Spectral flatness

Spectral flatness or tonality coefficient,^[1]^[2] also known as Wiener entropy,^[3]^[4] is a measure used in digital signal processing to characterize an audio spectrum. Spectral flatness is typically measured in decibels, and provides a way to quantify how much a sound resembles a pure tone, as opposed to being noise-like.^[2]

Interpretation[edit]

The meaning of tonal in this context is in the sense of the amount of peaks or resonant structure in a power spectrum, as opposed to the flat spectrum of white noise. A high spectral flatness (approaching 1.0 for white noise) indicates that the spectrum has a similar amount of power in all spectral bands — this would sound similar to white noise, and the graph of the spectrum would appear relatively flat and smooth. A low spectral flatness (approaching 0.0 for a pure tone) indicates that the spectral power is concentrated in a relatively small number of bands — this would typically sound like a mixture of sine waves, and the spectrum would appear "spiky".^[5]

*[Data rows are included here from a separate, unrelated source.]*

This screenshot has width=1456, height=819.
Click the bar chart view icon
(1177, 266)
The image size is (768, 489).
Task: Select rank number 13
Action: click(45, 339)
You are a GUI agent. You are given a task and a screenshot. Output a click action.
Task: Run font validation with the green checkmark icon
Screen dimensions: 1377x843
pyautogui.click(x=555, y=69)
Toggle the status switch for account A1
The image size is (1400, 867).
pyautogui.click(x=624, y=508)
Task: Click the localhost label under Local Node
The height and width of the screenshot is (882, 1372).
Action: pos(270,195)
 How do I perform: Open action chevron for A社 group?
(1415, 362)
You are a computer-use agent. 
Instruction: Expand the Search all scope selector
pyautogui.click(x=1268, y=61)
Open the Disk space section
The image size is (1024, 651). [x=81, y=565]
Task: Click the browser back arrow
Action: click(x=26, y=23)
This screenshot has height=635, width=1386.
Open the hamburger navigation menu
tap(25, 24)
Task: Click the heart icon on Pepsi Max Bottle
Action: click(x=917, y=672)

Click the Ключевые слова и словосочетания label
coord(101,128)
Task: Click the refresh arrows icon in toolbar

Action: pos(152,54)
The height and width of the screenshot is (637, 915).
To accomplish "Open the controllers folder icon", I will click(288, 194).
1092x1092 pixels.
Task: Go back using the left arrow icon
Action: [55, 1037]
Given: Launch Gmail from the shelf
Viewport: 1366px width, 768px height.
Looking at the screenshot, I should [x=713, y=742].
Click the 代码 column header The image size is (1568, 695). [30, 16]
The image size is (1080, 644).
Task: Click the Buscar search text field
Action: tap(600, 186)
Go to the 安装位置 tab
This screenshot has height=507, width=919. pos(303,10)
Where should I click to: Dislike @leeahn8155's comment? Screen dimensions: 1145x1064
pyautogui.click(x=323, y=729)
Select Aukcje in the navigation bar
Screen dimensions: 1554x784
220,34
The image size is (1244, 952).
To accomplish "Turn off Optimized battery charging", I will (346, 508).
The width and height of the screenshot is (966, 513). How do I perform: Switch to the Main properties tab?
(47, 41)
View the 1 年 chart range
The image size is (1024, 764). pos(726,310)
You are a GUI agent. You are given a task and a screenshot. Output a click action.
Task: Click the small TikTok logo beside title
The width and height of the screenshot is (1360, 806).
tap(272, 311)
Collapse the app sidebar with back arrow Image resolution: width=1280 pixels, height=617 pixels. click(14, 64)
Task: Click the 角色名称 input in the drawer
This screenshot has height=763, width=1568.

Dubnov ^[2] has shown that spectral flatness is equivalent to information theoretic concept of mutual information that is known as dual total correlation.

Formulation[edit]

The spectral flatness is calculated by dividing the geometric mean of the power spectrum by the arithmetic mean of the power spectrum, i.e.:

\mathrm {Flatness} ={\frac {\sqrt[{N}]{\prod _{n=0}^{N-1}x(n)}}{\frac {\sum _{n=0}^{N-1}x(n)}{N}}}={\frac {\exp \left({\frac {1}{N}}\sum _{n=0}^{N-1}\ln x(n)\right)}{{\frac {1}{N}}\sum _{n=0}^{N-1}x(n)}}

where x(n) represents the magnitude of bin number n. Note that a single (or more) empty bin yields a flatness of 0, so this measure is most useful when bins are generally not empty.

The ratio produced by this calculation is often converted to a decibel scale for reporting, with a maximum of 0 dB and a minimum of −∞ dB.

The spectral flatness can also be measured within a specified sub-band, rather than across the whole band.

Applications[edit]

This measurement is one of the many audio descriptors used in the MPEG-7 standard, in which it is labelled "AudioSpectralFlatness".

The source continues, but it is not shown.